Skip to content

AWS SSO (SAML) Authentication for PostgreSQL Interface

AWS Single Sign-On (SSO) provides enterprise SAML 2.0 authentication specifically for BoilStream's PostgreSQL wire protocol interface. This guide covers configuring SAML Service Provider (SP) endpoints to enable AWS SSO integration for PostgreSQL clients.

Overview

AWS SSO SAML integration provides PostgreSQL authentication with:

  • PostgreSQL Wire Protocol Authentication: SAML-based login for psql, DBeaver, and other PostgreSQL clients
  • Automatic Credential Generation: SAML authentication generates PostgreSQL-compatible SCRAM-SHA-256 credentials
  • Group-based Database Roles: Map AWS SSO groups to PostgreSQL database permissions
  • Session Management: Secure database session handling with configurable timeouts

Important: This SAML integration is specifically for PostgreSQL interface authentication. For other interfaces (Flight, HTTP), use JWT-based providers like Azure Entra ID, AWS Cognito, or Auth0.
-*-
SHORT EXERCISE 1:
According to the AWS SSO guide, what kind of credentials does SAML authentication generate?
SHORT EXERCISE 2:
For each statement, say whether it agrees with the AWS SSO guide, and quote the words that decide it: (a) The SAML integration also authenticates the Flight and HTTP interfaces. (b) AWS SSO groups can be mapped to PostgreSQL database permissions. (c) Database session timeouts are fixed and cannot be changed.
SHORT EXERCISE 3:
Extend the AWS SSO guide past its last sentence, writing the next section in the same technical style.

ENTRIES SHOWN:
-*-
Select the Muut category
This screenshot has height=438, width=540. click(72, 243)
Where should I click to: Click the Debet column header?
-*-
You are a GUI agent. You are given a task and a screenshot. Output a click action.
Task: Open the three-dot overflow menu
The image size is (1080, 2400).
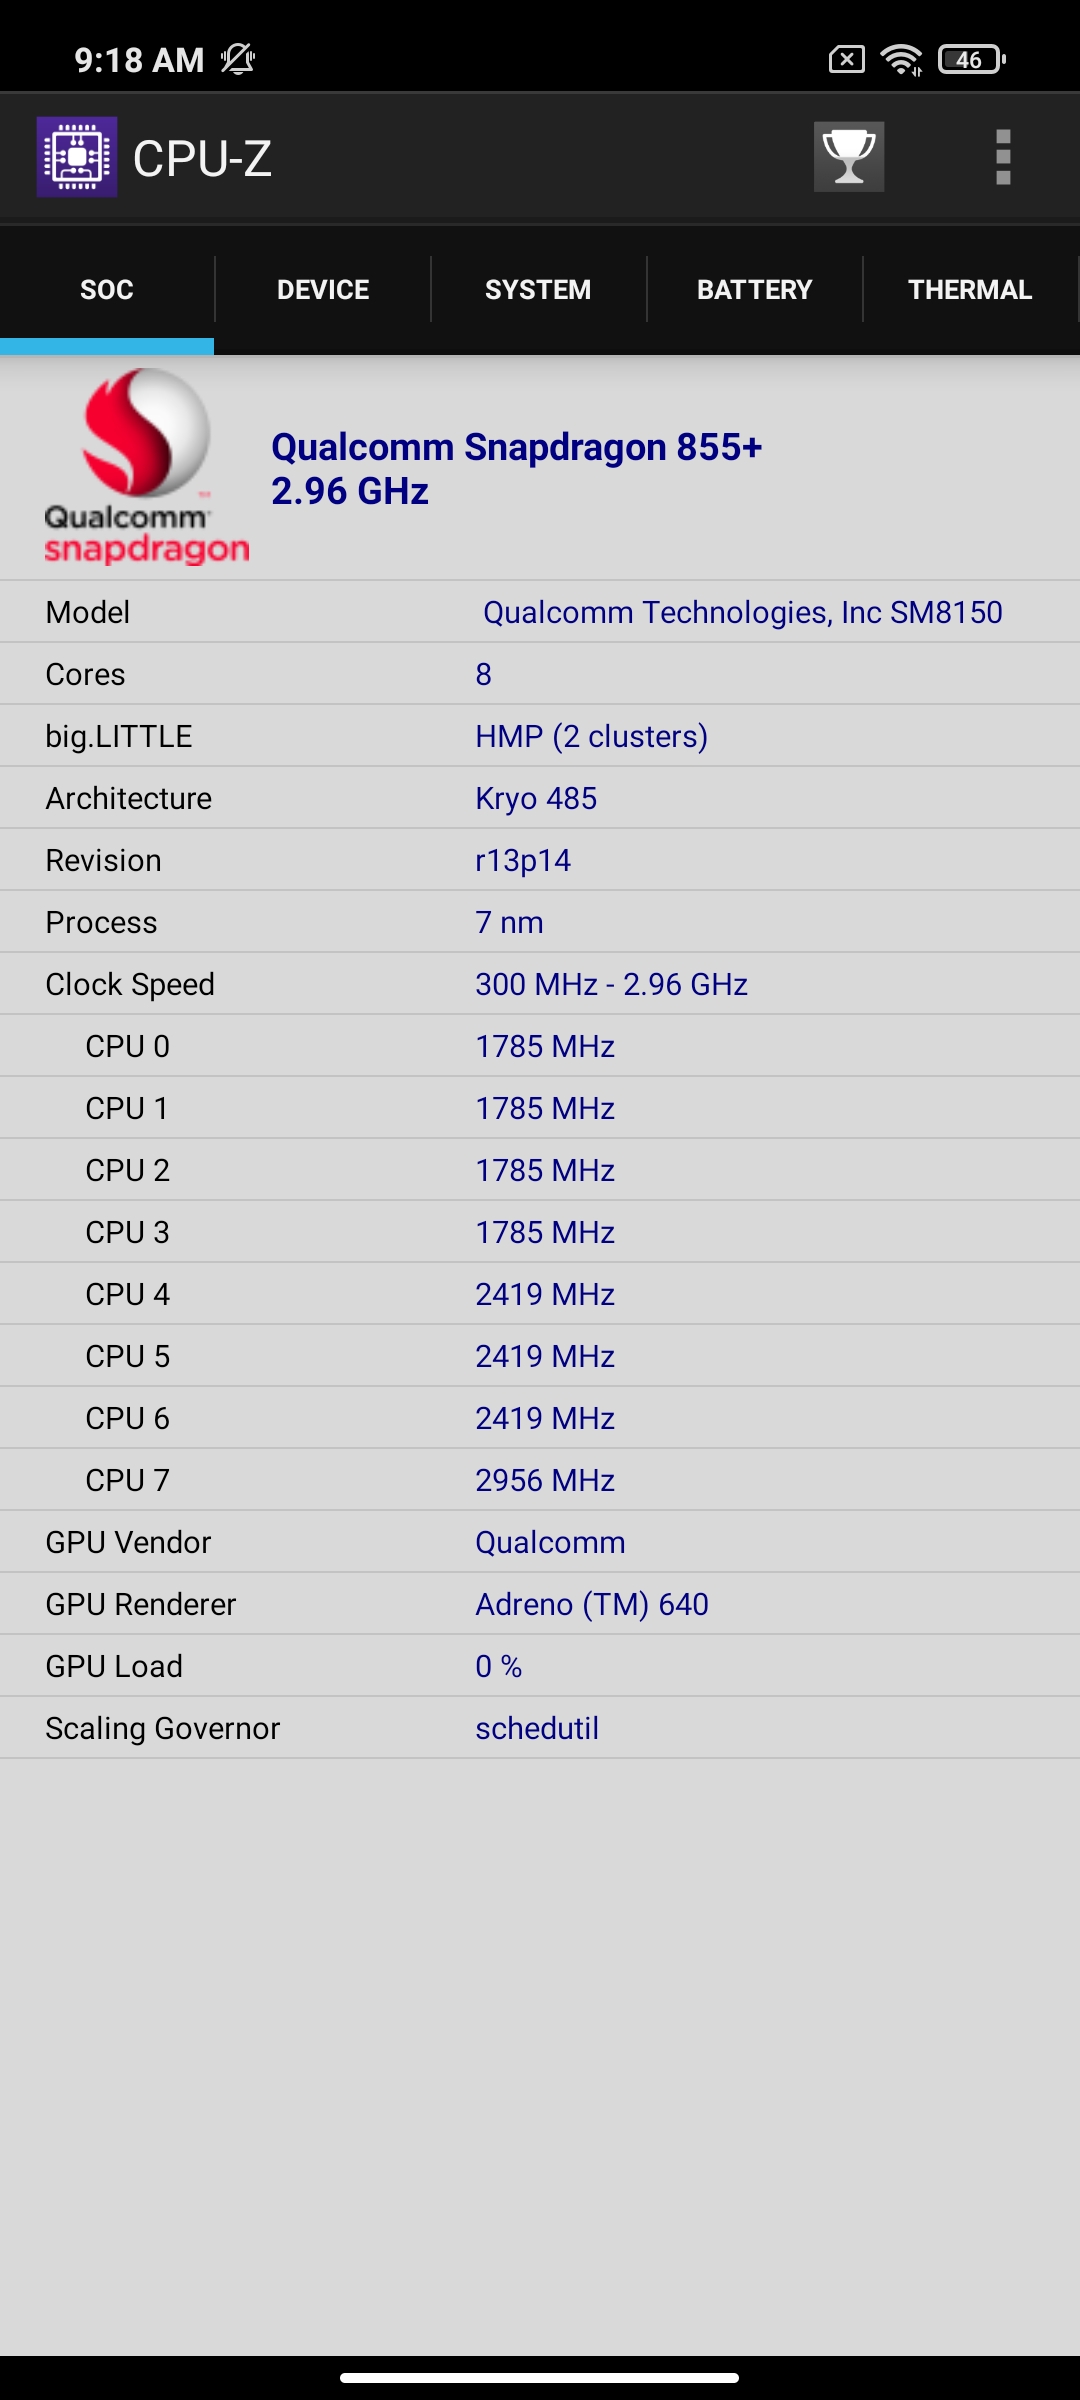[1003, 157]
-*-
EXERCISE ANSWER 1:
PostgreSQL-compatible SCRAM-SHA-256 credentials.

EXERCISE ANSWER 2:
(a) No: "For other interfaces (Flight, HTTP), use JWT-based providers like Azure Entra ID, AWS Cognito, or Auth0."
(b) Yes: "Map AWS SSO groups to PostgreSQL database permissions"
(c) No: "Secure database session handling with configurable timeouts"

EXERCISE ANSWER 3:
Authentication Methods by Interface

BoilStream supports different authentication methods for different interfaces:

InterfacePortAuthentication MethodProvidersUse Case
PostgreSQL Wire5432SAML → SCRAM-SHA-256AWS SSO (this guide)psql, DBeaver, pgAdmin, JDBC/ODBC
Flight RPC50051JWT Bearer TokenAzure Entra ID, AWS Cognito, Auth0, OktaDuckDB Airport, Arrow Flight clients
HTTP API443/8443JWT Bearer TokenAzure Entra ID, AWS Cognito, Auth0, OktaREST API, Web applications
Kafka Protocol9092SASL/PLAIN or JWTVariousKafka producers/consumers

Why SAML for PostgreSQL?

PostgreSQL clients expect username/password authentication (SCRAM-SHA-256), not JWT tokens. SAML provides:

  1. Enterprise SSO: Users authenticate with AWS SSO
  2. Credential Generation: SAML assertions generate PostgreSQL-compatible credentials
  3. Compatibility: Works with all PostgreSQL clients without modifications
  4. Security: Temporary credentials with automatic expiration

Prerequisites

  • AWS Account with AWS SSO configured
  • Administrative access to AWS SSO
  • BoilStream instance with TLS enabled
  • SP certificates for SAML signing

Authentication Flow Architecture

PostgreSQL Client Authentication via SAML

Key Differences from JWT Authentication

AspectSAML (AWS SSO)JWT (Azure Entra ID, Cognito)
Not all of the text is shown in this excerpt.